RSF, ordudan bağımsız bir güç olarak paramiliter karakterini korudu. Ordunun sahip olduğu pek çok imkâna sahipti. Rusya’dan sipariş ettikleri helikopterler ulaşacak olsa hava gücünü de birimleri arasına katmış olacaklardı.

Kan davası

RSF, idârî olarak Ulusal İstihbarat ve Güvenlik Servisi’ne bağlı olsa da askerî operasyonlar esnasında komuta orduda bulunuyordu.
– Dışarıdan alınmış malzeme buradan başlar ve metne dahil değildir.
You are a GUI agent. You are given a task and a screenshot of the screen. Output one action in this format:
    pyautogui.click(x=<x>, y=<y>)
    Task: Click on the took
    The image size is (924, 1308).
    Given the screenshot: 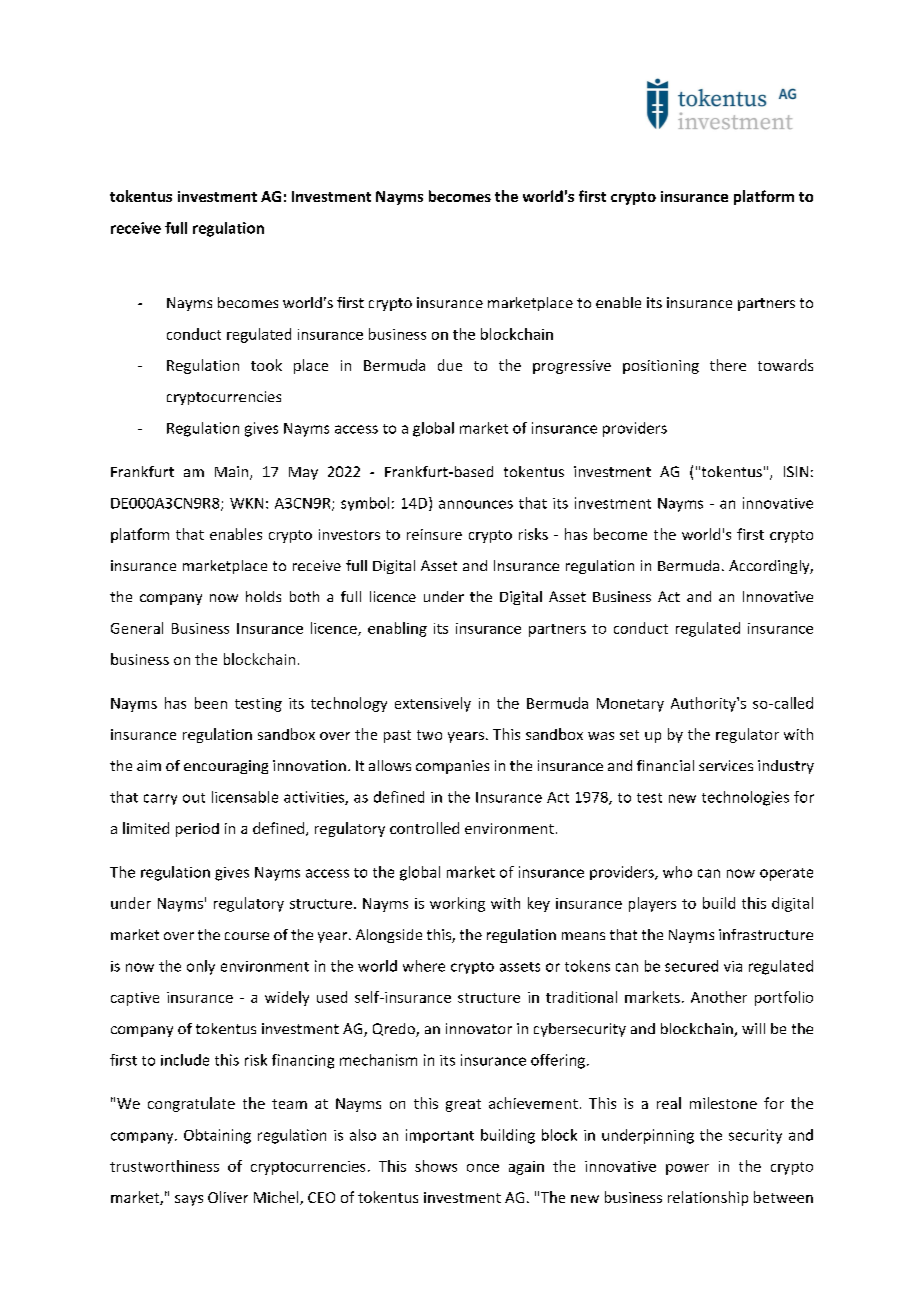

Nitekim 2019’da 30 yıllık Beşir iktidarını deviren sokak muhalefetinin kurmuş olduğu hükümeti devirmek üzere 2021’de ordu harekete geçtiğinde bunlar da askerî cuntanın bir parçasıydı.

RSF’nin başındaki Mohamed Hamdan Dagalo, Beşir’i korumakla görevliydi fakat siyâsî ve iktisâdî sâiklerle onu yalnız bıraktı. Genelkurmay Başkanı General Abdulfettah el-Burhan 2021’de sivil bir idare kurmaya çalışan ekibe darbeye kalktığında onunla birlikte davranmakta beis görmedi. İşler umdukları gibi gitmeyip ekonomi de tepetaklak gidince idareyi sivillere bırakmak üzere 2022’de bir çerçeve anlaşması imzaladılar. Gelgelelim geçiş sürecine kimin liderlik edeceği üstüne girilen rekabet çok geçmeden kan davasına dönüştü.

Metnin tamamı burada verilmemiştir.